Episode Report Card M. Giant: B | Grade It Now! YOU GRADE IT One-Term Wonder
By M. Giant | Season 5 | Episode 23 | Aired on 05.21.2006
Up in the control room, Bierko is micromanaging: "With the last three missiles, make sure you overlap these population centers in San Francisco." Man, San Francisco is always getting the shit end on this show. The henchman starts tapping the weapons system keyboard.
Down below, Rooney has located a wheeled cart loaded with tools, which is just the kind of thing you want rolling around on a submarine during a crash dive or an emergency main ballast tank blow. He tips the cart over, with aurally impressive results.
Up in the control room, Bierko hears the crash. "Keep working," he tells his henchman, and pulls his handgun out of his Bond-villain jacket to go investigate. He almost immediately meets his other two henchmen down in the missile room, which seems rather geographically suspect to me, and tells them to come with him.
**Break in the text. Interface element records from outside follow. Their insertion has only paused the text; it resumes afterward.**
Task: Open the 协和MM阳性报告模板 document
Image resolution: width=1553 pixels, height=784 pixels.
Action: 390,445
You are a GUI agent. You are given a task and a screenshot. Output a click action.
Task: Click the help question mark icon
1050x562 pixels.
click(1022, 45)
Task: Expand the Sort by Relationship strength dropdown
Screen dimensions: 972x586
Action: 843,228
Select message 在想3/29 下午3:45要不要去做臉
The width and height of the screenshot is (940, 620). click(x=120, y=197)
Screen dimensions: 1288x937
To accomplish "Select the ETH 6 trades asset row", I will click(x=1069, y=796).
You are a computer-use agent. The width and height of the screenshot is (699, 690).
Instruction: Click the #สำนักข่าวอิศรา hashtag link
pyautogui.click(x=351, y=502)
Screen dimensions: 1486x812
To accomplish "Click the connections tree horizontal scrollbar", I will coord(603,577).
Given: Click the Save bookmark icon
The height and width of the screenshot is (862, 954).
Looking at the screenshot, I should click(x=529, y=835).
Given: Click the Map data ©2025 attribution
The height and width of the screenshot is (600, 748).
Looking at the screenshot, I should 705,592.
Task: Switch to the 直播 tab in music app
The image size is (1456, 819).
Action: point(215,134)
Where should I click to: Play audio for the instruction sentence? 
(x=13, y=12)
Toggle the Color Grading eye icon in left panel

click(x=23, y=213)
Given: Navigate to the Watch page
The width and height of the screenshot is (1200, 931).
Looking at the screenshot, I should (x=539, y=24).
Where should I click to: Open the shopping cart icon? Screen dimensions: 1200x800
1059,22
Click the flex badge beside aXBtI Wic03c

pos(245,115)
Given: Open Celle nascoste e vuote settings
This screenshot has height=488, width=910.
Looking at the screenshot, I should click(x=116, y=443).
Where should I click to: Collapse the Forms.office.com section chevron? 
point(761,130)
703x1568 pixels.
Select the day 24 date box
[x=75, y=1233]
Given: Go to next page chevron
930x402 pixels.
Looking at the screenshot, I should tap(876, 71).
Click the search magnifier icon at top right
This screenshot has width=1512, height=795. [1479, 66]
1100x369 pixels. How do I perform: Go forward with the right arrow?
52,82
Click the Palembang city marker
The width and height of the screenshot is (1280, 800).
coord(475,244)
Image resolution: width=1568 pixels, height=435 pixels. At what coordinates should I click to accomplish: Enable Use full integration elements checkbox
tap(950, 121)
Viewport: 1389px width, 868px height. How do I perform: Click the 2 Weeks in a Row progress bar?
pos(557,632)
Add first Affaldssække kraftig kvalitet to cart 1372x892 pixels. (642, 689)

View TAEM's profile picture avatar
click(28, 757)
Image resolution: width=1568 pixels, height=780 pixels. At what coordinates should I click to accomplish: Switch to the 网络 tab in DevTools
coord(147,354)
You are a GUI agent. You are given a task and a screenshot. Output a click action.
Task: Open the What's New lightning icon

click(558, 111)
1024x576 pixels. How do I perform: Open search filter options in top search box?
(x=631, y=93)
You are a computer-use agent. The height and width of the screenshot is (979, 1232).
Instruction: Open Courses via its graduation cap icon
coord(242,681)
Above decks, Kiefer has led his guys into position very close to the control room. He holds a small hand-mirror around the corner of the gangway, and ascertains that there's still one bad guy in the control room. Kiefer tells McCullough that he's going to get into position. "When he's directly above me, signal me with the mirror." McCullough takes the mirror and the position from Kiefer, who belly-crawls down the corridor, unseen by the bad guy, until he's backed up against a console. He pulls out his switchblade and waits. Not three feet away, the bad guy hits a key on the keyboard, and little wire-frame illustrations of twelve missiles light up on the screen. Chloe reports in his earpiece that the missiles are armed and will launch in three minutes. Kiefer had better hope that the bad guy moves over him before them. Fortunately he does, and on McCullough's signal he stands up and jabs his knife into the bad guy's throat. "We're all clear," Kiefer growls into the mouthful of dark blood that the henchman is spewing forth onto his hands. Jesus, Fox, do you realize how early it is? Rupert Murdoch is going to have to have his "news" channel do some extra sucking up to keep the FCC off his ass this week. This is the most throat-stabbing-intensive hour of broadcast TV I've ever seen before eight o'clock Central. Weapons still drawn, Henderson and McCullough join Kiefer in the control room as he covers the aft entryway. Upon reaching the computer screen, Henderson reports that he's going to have to "reverse all these codes manually." I don't know what that means, but it sounds time-intensive. Kiefer asks if there's enough time, and Henderson, who's already at work, responds, "I don't want to be here any more than you if the F-18s take out this sub." Kiefer says he and McCullough will make sure Henderson is left alone to do his work, and he leads his doomed sidekick out to chase after the terrorists. I'm thinking that left alone in the control room, with access to the steering, Henderson could make quite the dramatic escape attempt right now if he had a mind to. And if the show had the budget to shoot a submarine chase. Maybe next year.